Will Impact Be Limited to
'Temporary Demand Shock'?

Movement is the key indicator in gauging SARS' impact, according to Don Hanna, Citigroup's chief economist and market analyst for the Asia-Pacific.
        "The channels of the effects of SARS on the economy are quite similar to those of the war in Iraq, except for changes in oil prices," Hanna wrote in a recently released report. "The spread of the virus discourages the movement of people, capital and goods."
        SARS could also clearly constrain movement for corporate location teams, which might begin avoiding heretofore fertile site-selection turf. And that, obviously, could have a significant impact on location patterns.
        Many companies, for example, have adopted the cost-cutting strategy of moving part of their production to cheaper offshore locations - particularly to Asia. Similarly, one of corporate site selectors' favorite locales is Canada - especially Toronto.
        Constrained movement was already evident in the mid-April decision by the Maryland Department of Business and Economic Development's Office of International Business (OIB at www.choosemaryland.org/international) to postpone its April 21-25 Asia Trade Week event. OIB trade representatives from China, Japan, Singapore and Taiwan were scheduled to meet individually with Maryland companies now doing business in Asia or targeting the region for expansion.

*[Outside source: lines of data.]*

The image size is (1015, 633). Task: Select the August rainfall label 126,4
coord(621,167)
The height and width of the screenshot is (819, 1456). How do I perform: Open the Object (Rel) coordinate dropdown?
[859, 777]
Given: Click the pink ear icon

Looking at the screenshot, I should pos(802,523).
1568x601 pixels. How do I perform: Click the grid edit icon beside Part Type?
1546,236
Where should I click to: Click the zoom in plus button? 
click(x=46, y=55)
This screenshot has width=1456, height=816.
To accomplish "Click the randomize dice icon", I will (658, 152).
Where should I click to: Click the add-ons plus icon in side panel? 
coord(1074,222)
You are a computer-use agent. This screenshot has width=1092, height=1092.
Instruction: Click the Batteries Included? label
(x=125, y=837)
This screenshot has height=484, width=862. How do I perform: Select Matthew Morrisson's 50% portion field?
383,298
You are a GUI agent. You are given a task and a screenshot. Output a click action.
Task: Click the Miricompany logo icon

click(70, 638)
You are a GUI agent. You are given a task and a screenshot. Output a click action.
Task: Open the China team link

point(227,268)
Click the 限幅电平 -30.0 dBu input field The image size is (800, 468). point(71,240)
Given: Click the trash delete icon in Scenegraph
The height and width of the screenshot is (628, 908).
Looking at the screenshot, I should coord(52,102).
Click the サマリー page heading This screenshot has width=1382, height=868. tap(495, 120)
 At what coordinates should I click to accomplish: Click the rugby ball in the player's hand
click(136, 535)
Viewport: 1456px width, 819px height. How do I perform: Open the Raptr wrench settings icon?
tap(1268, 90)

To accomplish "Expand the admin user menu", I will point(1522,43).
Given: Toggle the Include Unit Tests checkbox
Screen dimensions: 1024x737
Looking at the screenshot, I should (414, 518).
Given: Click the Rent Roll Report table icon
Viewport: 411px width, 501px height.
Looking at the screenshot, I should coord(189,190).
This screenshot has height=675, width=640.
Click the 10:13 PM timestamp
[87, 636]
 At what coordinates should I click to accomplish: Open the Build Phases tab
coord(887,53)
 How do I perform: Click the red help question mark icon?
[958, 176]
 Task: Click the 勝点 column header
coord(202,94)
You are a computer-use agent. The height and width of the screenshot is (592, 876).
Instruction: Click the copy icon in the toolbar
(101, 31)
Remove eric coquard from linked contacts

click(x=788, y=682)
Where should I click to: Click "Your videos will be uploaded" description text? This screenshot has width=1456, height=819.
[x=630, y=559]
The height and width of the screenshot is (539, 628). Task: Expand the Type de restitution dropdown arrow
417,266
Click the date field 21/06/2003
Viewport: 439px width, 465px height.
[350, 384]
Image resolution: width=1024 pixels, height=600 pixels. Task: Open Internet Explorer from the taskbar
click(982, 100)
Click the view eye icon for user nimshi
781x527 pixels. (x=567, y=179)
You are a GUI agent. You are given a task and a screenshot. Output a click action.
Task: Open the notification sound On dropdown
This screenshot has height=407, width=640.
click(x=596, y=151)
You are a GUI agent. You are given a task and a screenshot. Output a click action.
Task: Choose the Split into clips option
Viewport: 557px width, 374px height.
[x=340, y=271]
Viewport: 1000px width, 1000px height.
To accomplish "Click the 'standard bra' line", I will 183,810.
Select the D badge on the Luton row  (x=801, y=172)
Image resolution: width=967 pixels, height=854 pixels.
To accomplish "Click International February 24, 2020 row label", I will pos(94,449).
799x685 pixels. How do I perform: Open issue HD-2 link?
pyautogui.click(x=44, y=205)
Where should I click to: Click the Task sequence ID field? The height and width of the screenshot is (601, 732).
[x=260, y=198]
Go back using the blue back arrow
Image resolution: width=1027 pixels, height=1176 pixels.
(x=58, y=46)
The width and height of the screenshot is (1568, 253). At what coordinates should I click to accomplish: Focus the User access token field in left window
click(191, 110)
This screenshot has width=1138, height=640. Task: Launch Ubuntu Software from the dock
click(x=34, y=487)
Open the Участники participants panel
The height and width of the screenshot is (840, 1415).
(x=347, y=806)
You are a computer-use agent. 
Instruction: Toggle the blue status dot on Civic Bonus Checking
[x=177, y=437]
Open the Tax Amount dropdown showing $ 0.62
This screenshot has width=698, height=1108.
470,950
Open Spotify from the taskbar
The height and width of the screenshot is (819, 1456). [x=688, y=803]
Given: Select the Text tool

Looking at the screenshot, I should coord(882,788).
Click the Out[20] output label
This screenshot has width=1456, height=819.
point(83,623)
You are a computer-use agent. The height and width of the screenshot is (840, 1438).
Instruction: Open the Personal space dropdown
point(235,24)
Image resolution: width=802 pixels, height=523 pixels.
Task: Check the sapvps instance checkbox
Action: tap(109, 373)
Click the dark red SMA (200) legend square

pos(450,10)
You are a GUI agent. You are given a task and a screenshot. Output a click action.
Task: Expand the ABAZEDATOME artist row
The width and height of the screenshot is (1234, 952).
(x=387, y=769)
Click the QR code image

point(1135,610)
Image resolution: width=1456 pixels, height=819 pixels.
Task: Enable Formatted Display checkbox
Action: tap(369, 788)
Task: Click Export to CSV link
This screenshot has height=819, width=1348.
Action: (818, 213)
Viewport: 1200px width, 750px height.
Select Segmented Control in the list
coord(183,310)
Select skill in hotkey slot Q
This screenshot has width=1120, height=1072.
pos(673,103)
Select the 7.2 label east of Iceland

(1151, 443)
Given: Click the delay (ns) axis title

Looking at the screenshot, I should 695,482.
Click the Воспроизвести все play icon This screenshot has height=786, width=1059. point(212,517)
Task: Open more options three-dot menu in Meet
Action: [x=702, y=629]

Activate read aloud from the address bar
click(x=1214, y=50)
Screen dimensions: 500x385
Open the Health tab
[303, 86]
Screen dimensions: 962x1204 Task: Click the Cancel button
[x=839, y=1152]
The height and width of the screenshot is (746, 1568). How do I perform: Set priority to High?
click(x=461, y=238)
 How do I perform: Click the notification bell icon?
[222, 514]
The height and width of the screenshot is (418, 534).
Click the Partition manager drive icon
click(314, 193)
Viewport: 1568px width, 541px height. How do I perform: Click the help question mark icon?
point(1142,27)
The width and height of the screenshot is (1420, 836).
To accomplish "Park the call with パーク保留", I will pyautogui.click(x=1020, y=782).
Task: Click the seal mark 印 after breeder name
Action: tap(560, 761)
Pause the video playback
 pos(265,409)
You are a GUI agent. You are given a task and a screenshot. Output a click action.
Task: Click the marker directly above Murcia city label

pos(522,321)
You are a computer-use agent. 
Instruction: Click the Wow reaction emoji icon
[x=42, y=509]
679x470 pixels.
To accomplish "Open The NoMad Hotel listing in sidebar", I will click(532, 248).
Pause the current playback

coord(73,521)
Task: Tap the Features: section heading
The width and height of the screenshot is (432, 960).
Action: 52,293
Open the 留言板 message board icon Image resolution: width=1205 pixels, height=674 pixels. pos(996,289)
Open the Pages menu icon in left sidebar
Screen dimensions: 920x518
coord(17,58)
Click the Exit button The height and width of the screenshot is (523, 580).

        "While some local companies have cancelled events that require travel to Asia, OIB is concerned about the impact SARS might have on an event that requires Maryland's trade representatives from Asia to travel to the U.S.," OIB Director Peter O'Neill explained. Asia Trade Week will be rescheduled for the fall, O'Neill said.
        SARS' economic impact, however, could be limited and brief, other analysts say. At least if there's a best-case scenario - with the virus controlled and spending returning soon after to normal levels.
        "We assume that the economic impact of SARS will be largely confined to a temporary demand shock, with the supply side of the economy largely unscathed," economists at Goldman Sachs (www.gs.com) have predicted.
        The big question, of course, is whether such assumptions prove to be correct.